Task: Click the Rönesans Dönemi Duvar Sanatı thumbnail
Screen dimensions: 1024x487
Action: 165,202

• • • • • • •

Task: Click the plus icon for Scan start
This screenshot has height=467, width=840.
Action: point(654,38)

• • • • • • •

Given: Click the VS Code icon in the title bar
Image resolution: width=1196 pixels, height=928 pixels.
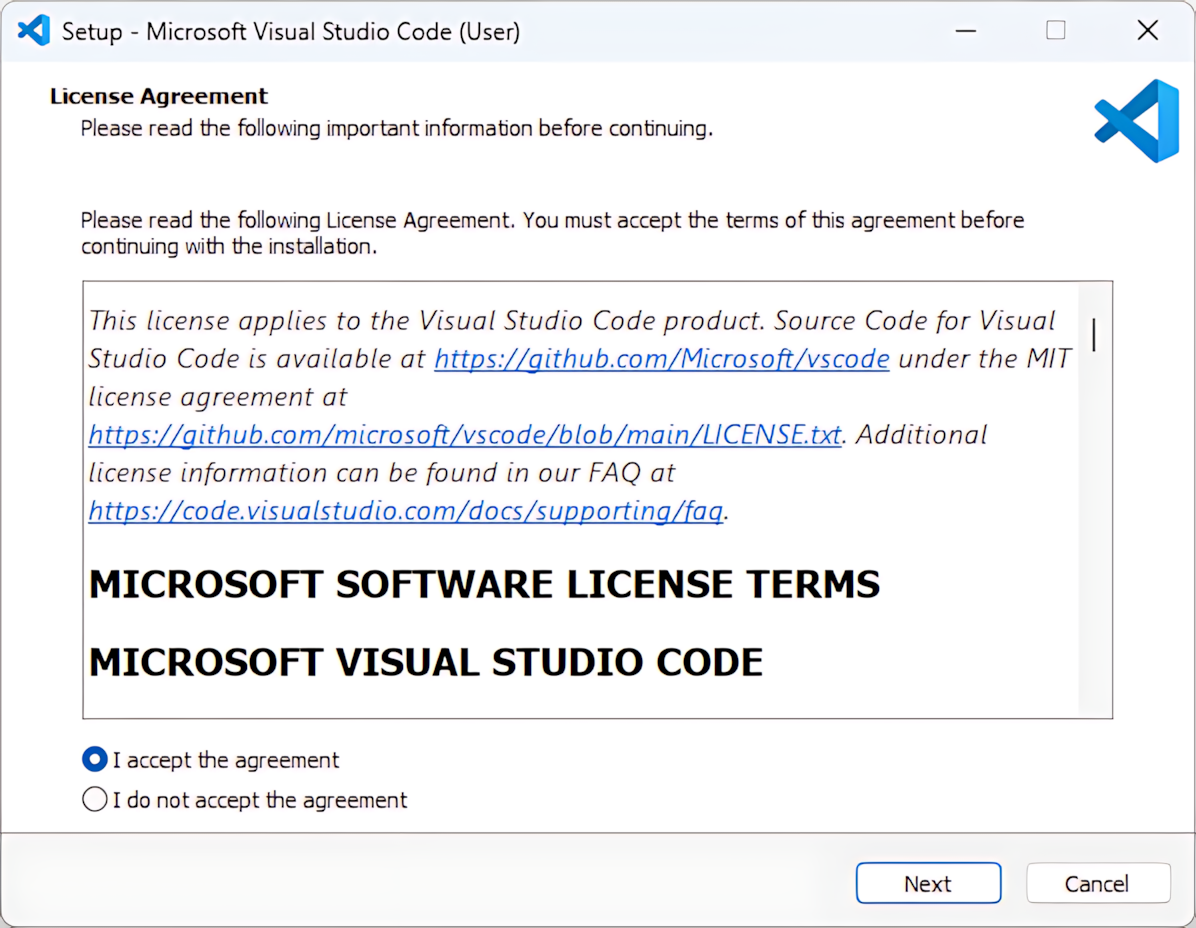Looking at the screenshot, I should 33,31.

• • • • • • •

Problem details: Could you find each line in the entries that contains the string "Click" and copy it?

Answer space:
Task: Click the Rönesans Dönemi Duvar Sanatı thumbnail
Task: Click the plus icon for Scan start
Given: Click the VS Code icon in the title bar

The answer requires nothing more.